Hi, I'm trying to breed my dream blue shrimp. I have about 10 in a 50 gallon tank. (I should have 15, but I either can't see them, or they died. 5 of them are culls I bought online, and I think they might've died out of simply being too weak. The other 10 were the real deal and they're much more active than the culls. You get what you pay for I guess) 

How long do they take to breed once they're in a tank? (I've had mine for a few weeks and none of them are berried) The water quality is fine (master test kit), they have plants to hide in, and I feed them zucchinis and algae pellets. 

My worry is that they get stressed out because I put my hands in the tank every 3 days or so to move plants or to clean the sponge filters. 

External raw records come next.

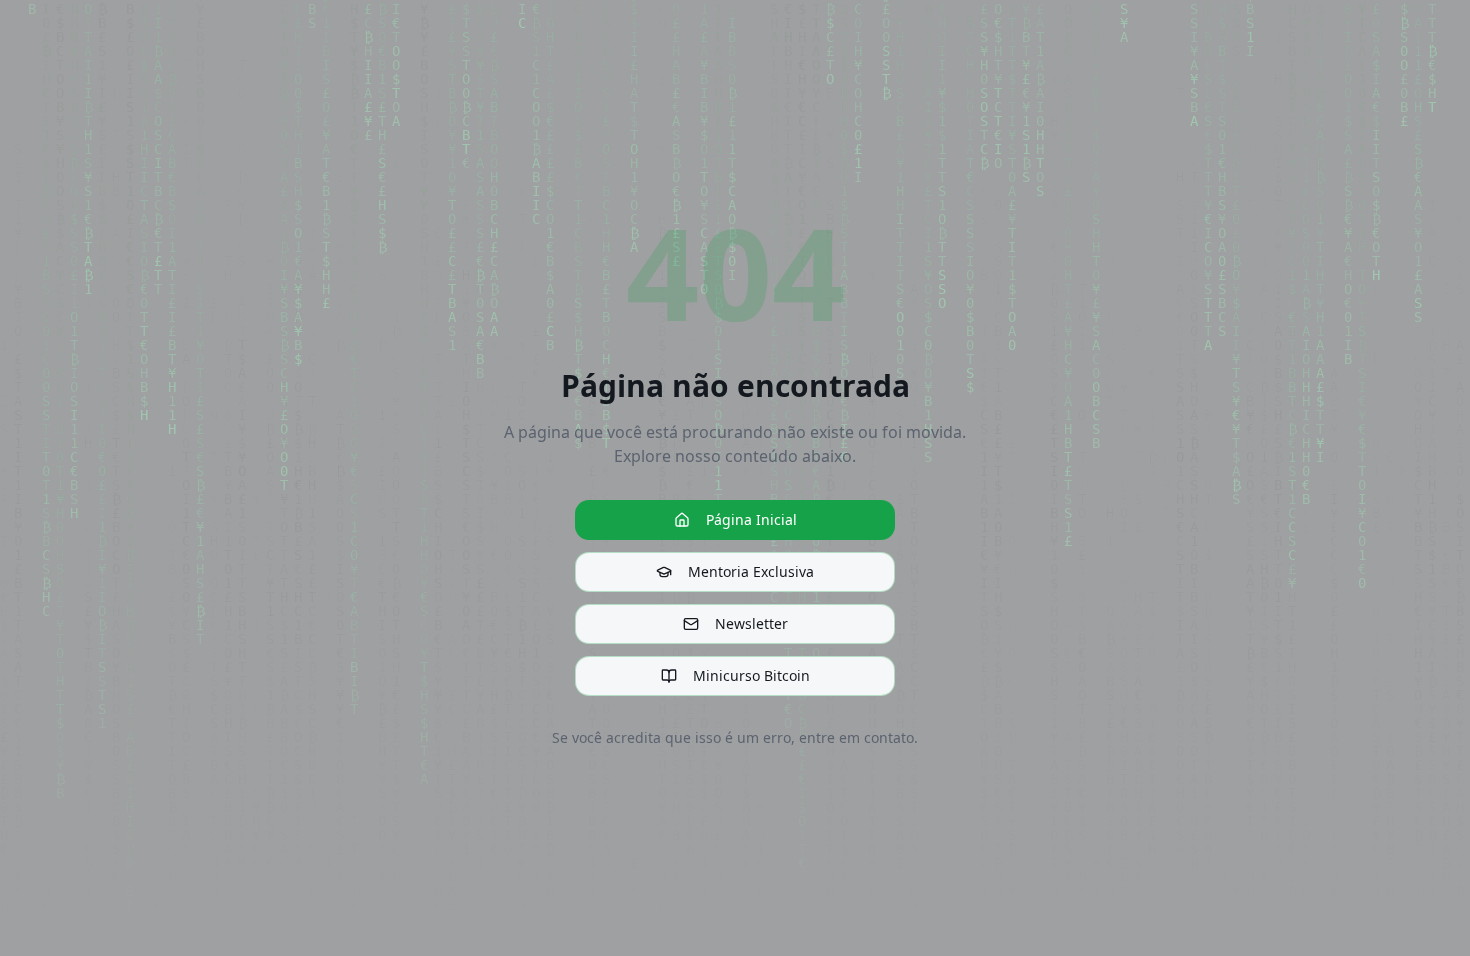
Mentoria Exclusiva (751, 571)
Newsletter (751, 623)
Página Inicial (751, 519)
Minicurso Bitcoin (751, 675)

Please advise! Am I missing something? Thank you all!!!


----------



## sumo82 (Sep 18, 2006)

You're fine. They need to be adults to breed. Most likely you have juveniles. They need to be a few months old to breed. I think around 5 -6 months old. That's a huge tank for 10 shrimp btw. Good luck. I would move them to a smaller tank for now if you can so you can see them more.


----------



## trit0n2003 (Nov 29, 2011)

If everything is in check, patience is all you need. Once they are old enough and are acclimated to your water conditions. They will breed 

Your tank seems just fine for shrimp breeding. Warmer temps will help them grow/breed faster. 

PS - Do you dose fertilizers? If so, which kind? Some fertz contain compounds that will bring breeding to a halt.


----------



## Badlands54 (Dec 31, 2012)

That is also a big tank for them to find each other. Is there any fish in that tank that could be stressing them?


----------